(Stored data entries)
═══

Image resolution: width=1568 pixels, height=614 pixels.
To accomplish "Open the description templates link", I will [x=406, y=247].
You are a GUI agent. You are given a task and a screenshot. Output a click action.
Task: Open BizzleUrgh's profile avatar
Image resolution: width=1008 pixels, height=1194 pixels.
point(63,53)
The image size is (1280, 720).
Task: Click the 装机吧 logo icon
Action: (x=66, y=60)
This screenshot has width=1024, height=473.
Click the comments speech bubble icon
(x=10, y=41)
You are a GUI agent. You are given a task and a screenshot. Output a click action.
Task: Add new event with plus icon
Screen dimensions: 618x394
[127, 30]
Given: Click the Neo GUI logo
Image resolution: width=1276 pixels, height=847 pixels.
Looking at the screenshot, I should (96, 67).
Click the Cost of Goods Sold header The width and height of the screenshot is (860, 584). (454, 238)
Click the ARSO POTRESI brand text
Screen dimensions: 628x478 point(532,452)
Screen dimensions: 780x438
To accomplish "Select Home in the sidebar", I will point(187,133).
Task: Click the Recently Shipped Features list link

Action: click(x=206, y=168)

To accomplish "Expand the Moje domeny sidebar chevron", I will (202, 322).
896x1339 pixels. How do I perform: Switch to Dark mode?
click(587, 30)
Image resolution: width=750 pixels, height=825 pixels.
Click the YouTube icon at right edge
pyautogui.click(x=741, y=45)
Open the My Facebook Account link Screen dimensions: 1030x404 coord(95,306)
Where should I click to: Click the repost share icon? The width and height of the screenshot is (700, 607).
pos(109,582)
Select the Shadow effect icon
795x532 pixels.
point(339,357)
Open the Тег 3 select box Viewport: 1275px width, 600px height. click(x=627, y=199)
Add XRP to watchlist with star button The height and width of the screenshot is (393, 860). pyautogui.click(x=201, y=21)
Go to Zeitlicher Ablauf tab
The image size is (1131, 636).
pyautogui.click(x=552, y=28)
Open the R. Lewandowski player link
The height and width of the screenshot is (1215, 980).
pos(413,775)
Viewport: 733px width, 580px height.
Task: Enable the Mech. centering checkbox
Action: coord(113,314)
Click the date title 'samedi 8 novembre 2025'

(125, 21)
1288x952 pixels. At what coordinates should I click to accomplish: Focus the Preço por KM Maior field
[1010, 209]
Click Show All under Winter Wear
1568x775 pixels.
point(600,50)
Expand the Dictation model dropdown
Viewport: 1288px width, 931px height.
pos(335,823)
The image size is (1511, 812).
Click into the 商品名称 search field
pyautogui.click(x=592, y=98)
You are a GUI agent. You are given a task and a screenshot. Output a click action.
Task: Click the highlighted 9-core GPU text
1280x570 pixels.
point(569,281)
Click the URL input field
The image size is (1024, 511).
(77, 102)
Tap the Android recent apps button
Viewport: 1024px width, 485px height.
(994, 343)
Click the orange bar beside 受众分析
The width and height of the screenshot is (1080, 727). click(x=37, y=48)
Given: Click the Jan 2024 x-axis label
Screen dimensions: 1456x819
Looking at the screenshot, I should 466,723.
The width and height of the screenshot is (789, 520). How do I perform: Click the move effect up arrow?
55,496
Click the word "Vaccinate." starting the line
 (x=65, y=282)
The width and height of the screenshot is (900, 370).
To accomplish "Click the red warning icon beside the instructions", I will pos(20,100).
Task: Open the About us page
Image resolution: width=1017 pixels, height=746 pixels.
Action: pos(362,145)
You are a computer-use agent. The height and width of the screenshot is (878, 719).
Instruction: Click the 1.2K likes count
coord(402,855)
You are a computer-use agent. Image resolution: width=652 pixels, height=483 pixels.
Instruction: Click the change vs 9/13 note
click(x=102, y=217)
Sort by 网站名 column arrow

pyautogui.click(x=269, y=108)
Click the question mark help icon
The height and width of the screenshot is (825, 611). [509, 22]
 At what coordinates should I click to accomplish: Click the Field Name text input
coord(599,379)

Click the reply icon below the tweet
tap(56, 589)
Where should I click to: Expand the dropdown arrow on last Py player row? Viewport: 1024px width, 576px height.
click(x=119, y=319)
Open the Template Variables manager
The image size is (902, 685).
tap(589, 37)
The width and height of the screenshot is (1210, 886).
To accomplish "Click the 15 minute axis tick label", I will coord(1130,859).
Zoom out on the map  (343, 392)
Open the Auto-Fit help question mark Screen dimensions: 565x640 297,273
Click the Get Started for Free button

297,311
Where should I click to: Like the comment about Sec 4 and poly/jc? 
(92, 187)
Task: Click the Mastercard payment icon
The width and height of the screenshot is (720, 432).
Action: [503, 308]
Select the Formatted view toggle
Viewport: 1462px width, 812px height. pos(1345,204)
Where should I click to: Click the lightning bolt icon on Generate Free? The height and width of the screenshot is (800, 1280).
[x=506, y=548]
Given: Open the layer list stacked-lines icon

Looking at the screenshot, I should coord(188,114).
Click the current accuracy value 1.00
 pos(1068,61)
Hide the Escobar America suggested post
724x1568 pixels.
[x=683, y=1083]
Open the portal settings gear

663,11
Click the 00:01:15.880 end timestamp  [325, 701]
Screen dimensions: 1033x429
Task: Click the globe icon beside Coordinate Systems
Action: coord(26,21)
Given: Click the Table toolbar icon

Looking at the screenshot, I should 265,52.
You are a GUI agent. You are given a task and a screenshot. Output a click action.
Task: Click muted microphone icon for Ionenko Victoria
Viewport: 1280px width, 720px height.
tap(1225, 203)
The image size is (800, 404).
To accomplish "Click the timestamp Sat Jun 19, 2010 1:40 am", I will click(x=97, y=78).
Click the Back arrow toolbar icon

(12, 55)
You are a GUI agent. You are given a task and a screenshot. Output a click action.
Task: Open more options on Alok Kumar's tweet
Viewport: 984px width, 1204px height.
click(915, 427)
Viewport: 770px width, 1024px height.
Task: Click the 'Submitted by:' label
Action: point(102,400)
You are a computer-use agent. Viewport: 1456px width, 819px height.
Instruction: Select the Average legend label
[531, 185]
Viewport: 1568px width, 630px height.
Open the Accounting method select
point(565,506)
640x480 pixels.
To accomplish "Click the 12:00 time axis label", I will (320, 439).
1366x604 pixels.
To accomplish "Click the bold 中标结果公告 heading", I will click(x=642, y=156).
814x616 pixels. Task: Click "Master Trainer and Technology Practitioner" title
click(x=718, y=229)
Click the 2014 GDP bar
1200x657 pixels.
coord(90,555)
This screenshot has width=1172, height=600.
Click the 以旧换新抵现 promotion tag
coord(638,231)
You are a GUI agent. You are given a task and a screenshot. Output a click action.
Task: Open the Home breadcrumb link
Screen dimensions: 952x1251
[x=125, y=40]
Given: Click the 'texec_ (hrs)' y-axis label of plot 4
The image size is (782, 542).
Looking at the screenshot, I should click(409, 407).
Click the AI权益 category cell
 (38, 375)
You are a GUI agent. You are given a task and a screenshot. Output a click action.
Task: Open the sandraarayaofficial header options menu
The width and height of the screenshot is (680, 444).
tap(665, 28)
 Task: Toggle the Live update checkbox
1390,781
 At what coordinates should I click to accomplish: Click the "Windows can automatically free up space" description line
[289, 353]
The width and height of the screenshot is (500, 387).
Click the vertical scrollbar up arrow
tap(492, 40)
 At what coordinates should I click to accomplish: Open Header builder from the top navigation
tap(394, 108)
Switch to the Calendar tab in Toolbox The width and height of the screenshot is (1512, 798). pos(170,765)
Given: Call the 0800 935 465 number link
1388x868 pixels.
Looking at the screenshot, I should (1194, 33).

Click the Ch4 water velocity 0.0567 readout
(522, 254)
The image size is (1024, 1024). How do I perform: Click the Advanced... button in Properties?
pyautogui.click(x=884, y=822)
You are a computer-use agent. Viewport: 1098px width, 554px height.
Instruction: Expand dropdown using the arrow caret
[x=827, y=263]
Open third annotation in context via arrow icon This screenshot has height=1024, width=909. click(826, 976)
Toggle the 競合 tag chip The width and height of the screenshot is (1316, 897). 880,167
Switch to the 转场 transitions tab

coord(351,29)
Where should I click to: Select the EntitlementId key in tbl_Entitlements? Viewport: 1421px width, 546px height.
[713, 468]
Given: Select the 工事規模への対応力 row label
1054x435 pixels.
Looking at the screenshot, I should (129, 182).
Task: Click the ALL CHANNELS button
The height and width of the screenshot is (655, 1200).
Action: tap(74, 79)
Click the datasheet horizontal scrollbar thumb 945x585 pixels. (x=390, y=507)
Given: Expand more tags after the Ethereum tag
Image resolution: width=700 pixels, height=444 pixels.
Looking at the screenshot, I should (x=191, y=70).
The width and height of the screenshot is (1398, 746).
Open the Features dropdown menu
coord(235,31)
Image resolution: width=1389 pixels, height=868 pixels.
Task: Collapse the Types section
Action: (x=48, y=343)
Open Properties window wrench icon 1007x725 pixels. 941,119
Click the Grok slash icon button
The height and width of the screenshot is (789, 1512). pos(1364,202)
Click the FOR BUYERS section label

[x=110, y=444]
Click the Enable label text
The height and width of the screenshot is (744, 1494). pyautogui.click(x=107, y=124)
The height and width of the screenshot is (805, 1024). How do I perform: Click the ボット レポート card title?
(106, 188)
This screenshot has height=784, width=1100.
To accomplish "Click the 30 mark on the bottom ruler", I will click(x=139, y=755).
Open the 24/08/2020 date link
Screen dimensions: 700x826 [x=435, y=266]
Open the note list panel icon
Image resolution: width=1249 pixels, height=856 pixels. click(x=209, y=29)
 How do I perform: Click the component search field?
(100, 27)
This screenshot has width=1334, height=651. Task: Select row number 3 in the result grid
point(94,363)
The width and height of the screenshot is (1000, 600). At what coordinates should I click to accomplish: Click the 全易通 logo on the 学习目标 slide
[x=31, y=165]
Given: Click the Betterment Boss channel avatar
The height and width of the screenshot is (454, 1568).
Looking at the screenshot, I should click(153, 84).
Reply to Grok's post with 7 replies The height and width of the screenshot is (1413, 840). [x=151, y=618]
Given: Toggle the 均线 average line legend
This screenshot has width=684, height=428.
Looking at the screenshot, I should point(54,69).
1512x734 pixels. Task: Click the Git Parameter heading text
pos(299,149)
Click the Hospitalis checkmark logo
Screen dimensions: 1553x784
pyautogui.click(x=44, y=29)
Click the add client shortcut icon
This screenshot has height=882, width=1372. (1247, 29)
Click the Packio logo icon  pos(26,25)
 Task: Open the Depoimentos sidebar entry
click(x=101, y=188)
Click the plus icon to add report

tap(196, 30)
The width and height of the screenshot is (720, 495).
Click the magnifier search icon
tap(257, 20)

═══

• Exercise objective:
Where does "Home" appear in the records above? Copy each line that holds it.

• Task response:
To accomplish "Select Home in the sidebar", I will point(187,133).
Task: Open the Home breadcrumb link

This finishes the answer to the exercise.